By Liz Moyer
Investing.com -- U.S. stocks surged into the close on Friday breaking a three-week losing streak led by tech.
At 4:04 PM ET, the Dow Jones Industrial Average was up 824 points or 2.7%, while the S&P 500 was up 3% and the NASDAQ Composite was up 3.3%.
It is the first positive week for stocks since the beginning of June. Investors have been concerned about a recession ahead as several Wall Street economists raised the odds of one happening sometime in the next 12 months. With the housing market showing signs of cooling, new home sales data for May was unexpectedly strong, rising an annualized 696,000.
But Michigan consumer sentiment, the final reading for the month, was a tepid 50, slightly lower than the 50.2 expected and the lowest since the late 1970s.

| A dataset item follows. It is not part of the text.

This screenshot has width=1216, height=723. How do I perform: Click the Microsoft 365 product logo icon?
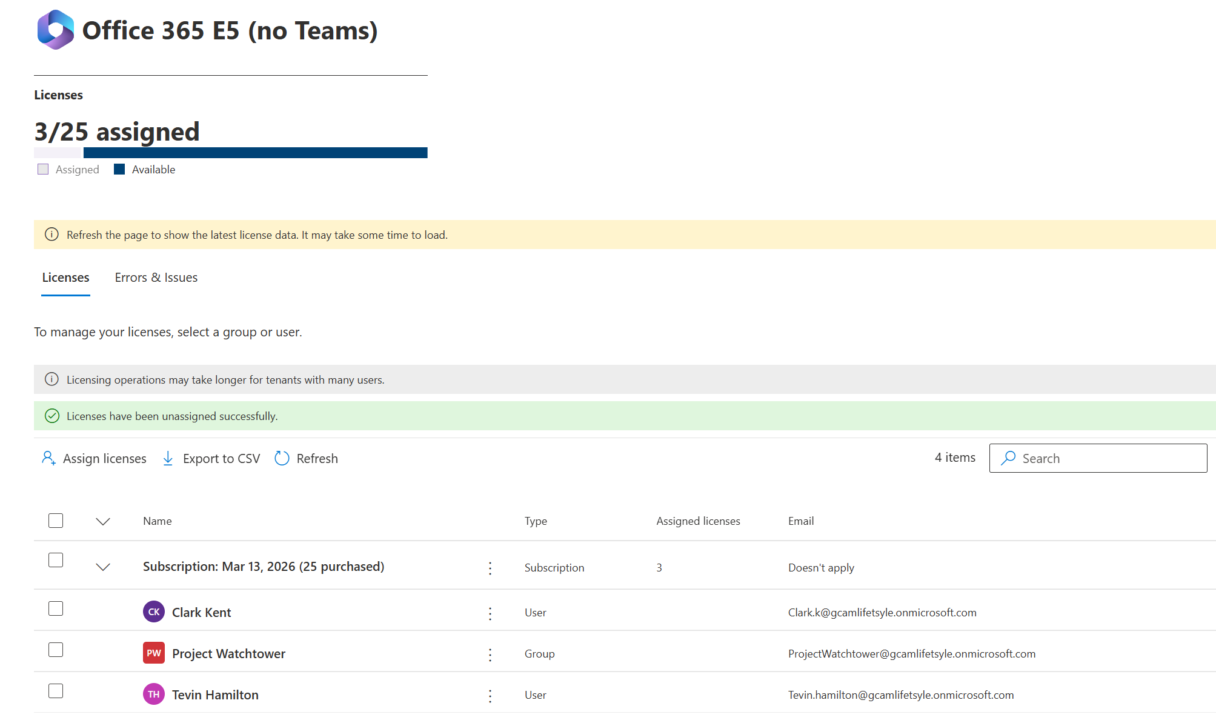55,30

But Friday's rally showed investors determined to end the week on a high note after putting fears about aggressive rate hikes by the Federal Reserve on the back burner. The Fed raised its benchmark rate by three-quarters of a percentage point earlier this month and was on track for another half-point to three-quarter point increase at its July meeting. Fed Chair Jerome Powell acknowledged in congressional testimony this week that recession was a risk, but he also said the economy was strong enough to withstand successive rate increases.

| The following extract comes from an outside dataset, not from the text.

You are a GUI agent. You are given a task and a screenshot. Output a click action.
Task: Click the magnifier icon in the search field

Carnival Corporation (NYSE:CCL) rose 12% after the cruise operator said second-quarter revenue increased nearly 50% from the first quarter.
Shares of auto dealer CarMax Inc (NYSE:KMX) rose 7% after it beat earnings expectations despite a challenging environment.
FedEx Corporation (NYSE:FDX) shares jumped 6% after earnings beat estimates on higher rates and fuel surcharges, which overcame declining shipping volume. The logistics giant released an optimistic forecast for fiscal 2023.
Oil rebounded. Crude Oil WTI Futures were up 3%, to $107 a barrel, while Brent Oil Futures were up 2.6% to $113 a barrel. Gold Futures were flat at $1,830.